Ingredients
• 1 whole chicken (about 1.6kg)
• 3 tbsp The Farmhouse Summer Honey
• Zest and juice of 1 lemon
• 1 tbsp Dijon mustard
• garlic cloves, crushed
• 2 tbsp olive oil, plus extra for drizzling
• Fresh thyme sprigs
• 1 onion, halved
• Salt and black pepper
• Kitchen string
• 1 Cup water
To serve
• Mashed potatoes
• Green beans and carrots
• Herb stuffing
• Pan juices (jus)
Preparation
Preheat the oven to 190°C.
In a bowl, mix together the Summer Honey, lemon zest and juice, Dijon mustard, 4 crushed
garlic cloves , a little chopped thyme, salt and black pepper.

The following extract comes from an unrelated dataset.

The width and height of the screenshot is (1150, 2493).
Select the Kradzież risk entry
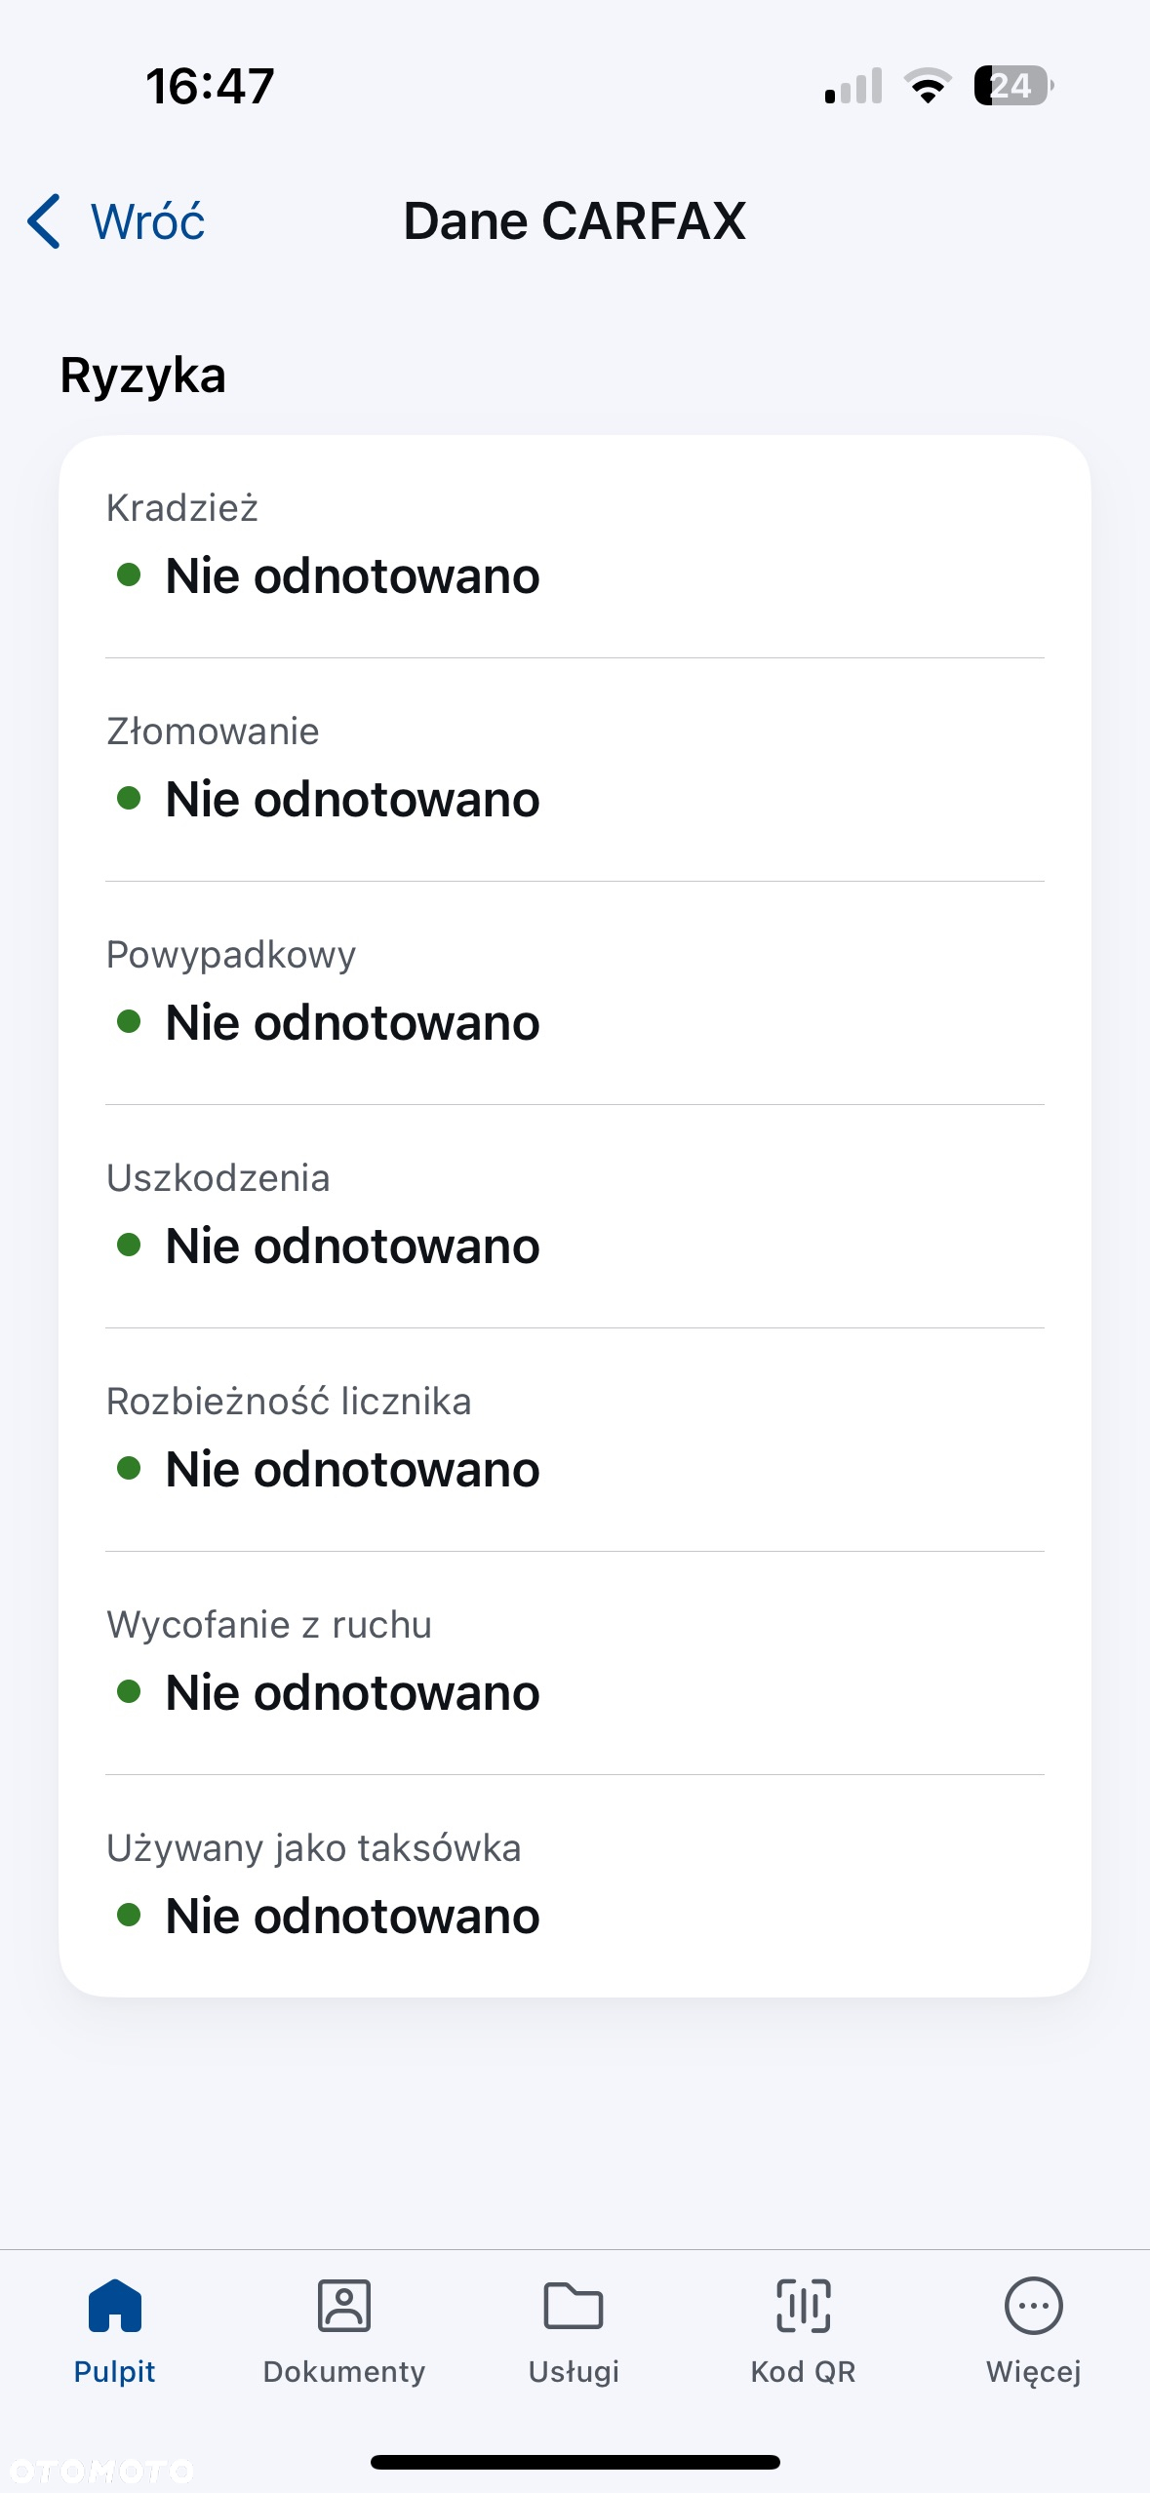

Place the chicken in a roasting tin and rub the honey and lemon marinade all over the bird.
Drizzle with olive oil to coat evenly.
Stuff the cavity with the lemon halves, a couple of whole garlic cloves and half of the onion.
Tie the legs together with kitchen string.
Scatter the remaining onion half, extra garlic cloves and thyme sprigs around the chicken.
Pour 1 cup of water into the tray to deglaze and create steam.
Roast for 1 hour 15 minutes to 1 hour 30 minutes, basting every 30 minutes, until golden and cooked through.
Rest the chicken for 10 minutes before carving.
Serve with mashed potatoes, green beans, carrots, herb stuffing and spoon over the
honey-lemon jus from the roasting tray.
Chef’s tip
The water in the roasting tray helps keep the chicken juicy while creating a rich, glossy jus
that captures all the flavour of the honey, lemon and herbs.